A study finds that algorithms learn to associate words with other words. “Democracy” can equal “stability”—or “chaos.”
Artificial intelligence is hardly confined by international borders, as businesses, universities, and governments tap a global pool of ideas, algorithms, and talent. Yet the AI programs that result from this global gold rush can still reflect deep cultural divides.
New research shows how government censorship affects AI algorithms—and can influence the applications built with those algorithms.

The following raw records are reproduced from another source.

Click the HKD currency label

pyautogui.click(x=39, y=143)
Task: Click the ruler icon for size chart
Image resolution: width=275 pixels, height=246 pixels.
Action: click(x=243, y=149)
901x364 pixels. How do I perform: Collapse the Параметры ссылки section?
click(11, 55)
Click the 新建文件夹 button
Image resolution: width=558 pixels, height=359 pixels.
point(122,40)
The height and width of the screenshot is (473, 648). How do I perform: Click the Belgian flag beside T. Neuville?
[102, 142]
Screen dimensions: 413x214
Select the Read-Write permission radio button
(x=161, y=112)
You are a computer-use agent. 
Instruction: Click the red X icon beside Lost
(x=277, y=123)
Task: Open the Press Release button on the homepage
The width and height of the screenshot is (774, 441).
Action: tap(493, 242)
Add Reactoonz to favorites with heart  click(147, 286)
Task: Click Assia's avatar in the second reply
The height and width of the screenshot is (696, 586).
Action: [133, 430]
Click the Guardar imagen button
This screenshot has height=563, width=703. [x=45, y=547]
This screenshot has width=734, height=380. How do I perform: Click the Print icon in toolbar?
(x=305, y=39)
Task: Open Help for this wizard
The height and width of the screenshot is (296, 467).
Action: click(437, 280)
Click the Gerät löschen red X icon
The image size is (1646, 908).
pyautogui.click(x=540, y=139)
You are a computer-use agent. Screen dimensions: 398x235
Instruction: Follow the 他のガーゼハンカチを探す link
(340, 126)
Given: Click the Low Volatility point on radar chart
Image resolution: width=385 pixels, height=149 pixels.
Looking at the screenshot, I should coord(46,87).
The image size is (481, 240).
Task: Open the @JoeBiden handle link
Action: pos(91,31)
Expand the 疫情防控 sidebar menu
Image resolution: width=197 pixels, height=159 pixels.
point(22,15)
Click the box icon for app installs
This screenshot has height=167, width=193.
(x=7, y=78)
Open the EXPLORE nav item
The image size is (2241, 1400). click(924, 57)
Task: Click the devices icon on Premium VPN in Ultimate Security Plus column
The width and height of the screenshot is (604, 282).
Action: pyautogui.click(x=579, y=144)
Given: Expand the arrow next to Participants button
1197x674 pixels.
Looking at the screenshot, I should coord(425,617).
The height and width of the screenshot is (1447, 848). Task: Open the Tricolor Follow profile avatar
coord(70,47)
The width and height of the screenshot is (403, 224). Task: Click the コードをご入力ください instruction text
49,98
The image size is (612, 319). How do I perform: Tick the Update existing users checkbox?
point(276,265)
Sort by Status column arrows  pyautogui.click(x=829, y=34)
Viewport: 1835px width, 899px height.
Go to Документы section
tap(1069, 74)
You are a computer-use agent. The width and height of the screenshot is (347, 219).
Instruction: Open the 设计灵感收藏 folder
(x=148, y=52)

Margaret Roberts, a political science professor at UC San Diego, and Eddie Yang, a PhD student there, examined AI language algorithms trained on two sources: the Chinese-language version of Wikipedia, which is blocked within China; and Baidu Baike, a similar site operated by China’s dominant search engine, Baidu, that is subject to government censorship. Baidu declined to comment.
The researchers were curious whether censorship of certain words and phrases could be learned by AI algorithms and find its way into software that uses those algorithms. This might influence the language that a chatbot or a voice assistant uses, the phrasing by a translation program, or the text of autocomplete tools.
The type of language algorithm they used learns by analyzing the way words appear together in large quantities of text. It represents different words as connected nodes in a physical space; the closer words appear, the more similar their meaning.
A translation program might infer the meaning of an unknown word by looking at these relationships in two different languages, for example.
The UCSD researchers found key differences in the resulting AI algorithms that the researchers said seem to reflect the information that is censored in China. For example, the one trained on Chinese Wikipedia represented “democracy” closer to positive words, such as “stability.” The algorithm trained on Baike Baidu represented “democracy” closer to “chaos.”
Roberts and Yang then used the algorithms to build two programs to assess the sentiment—the positive versus negative meaning—of news headlines. They found that one trained on Chinese Wikipedia assigned more positive scores to headlines that mentioned terms including “election,” “freedom,” and “democracy,” while the one trained on Baidu Baike assigned more positive scores to headlines featuring “surveillance,” “social control,” and “CCP.” The study will be presented at the 2021 Conference on Fairness Accountability and Transparency (FAccT) in March.
In recent years, researchers have highlighted how race and gender biases can lurk in many artificial intelligence systems. Algorithms trained on text scraped from the web or old books, for instance, will learn to replicate the biases displayed by the human authors of that text. In 2018, researchers at Google demonstrated cultural biases in image recognition algorithms, which may, for example, recognize only Western wedding scenes.
Roberts notes that the differences seen in their study may not be due entirely to government censorship. Some may be the result of self-censorship or simply cultural differences between those writing the encyclopedia articles. But she says it is important to recognize that government policy can cause other forms of bias to lurk in AI systems. “We see this as a starting point for trying to understand how government-shaped training data appears within machine learning,” Roberts says.
Roberts says researchers and policymakers need to consider how governments in the future might influence how AI systems are trained in order to make censorship more effective or export particular values.
Graeme Hirst, a professor at the University of Toronto who specializes in computational linguistics and natural language processing, has a few qualms with the study methodology. Without carefully studying the differences between Chinese Wikipedia and Baidu Baike, Hirst says, it is hard to ascribe variations in the algorithms to censorship. It is also possible that Chinese Wikipedia contains anti-Chinese or overtly pro-democracy content, he says. Hirst adds that it is unclear how the sentiment analysis was done and whether bias may have been introduced there.
Others see it as a welcome contribution to the field.
“In a certain sense, this is not surprising,” says Suresh Venkatasubramanian, a professor at the University of Utah who studies AI ethics and cofounded the FAcct conference.
Venkatasubramanian points out that AI algorithms trained on Western news articles might contain their own anti-China biases. “But I think it's still important to do the work to show it happening,” he says. “Then you can start asking how it shows up, how do you measure it, what does it look like and so on.”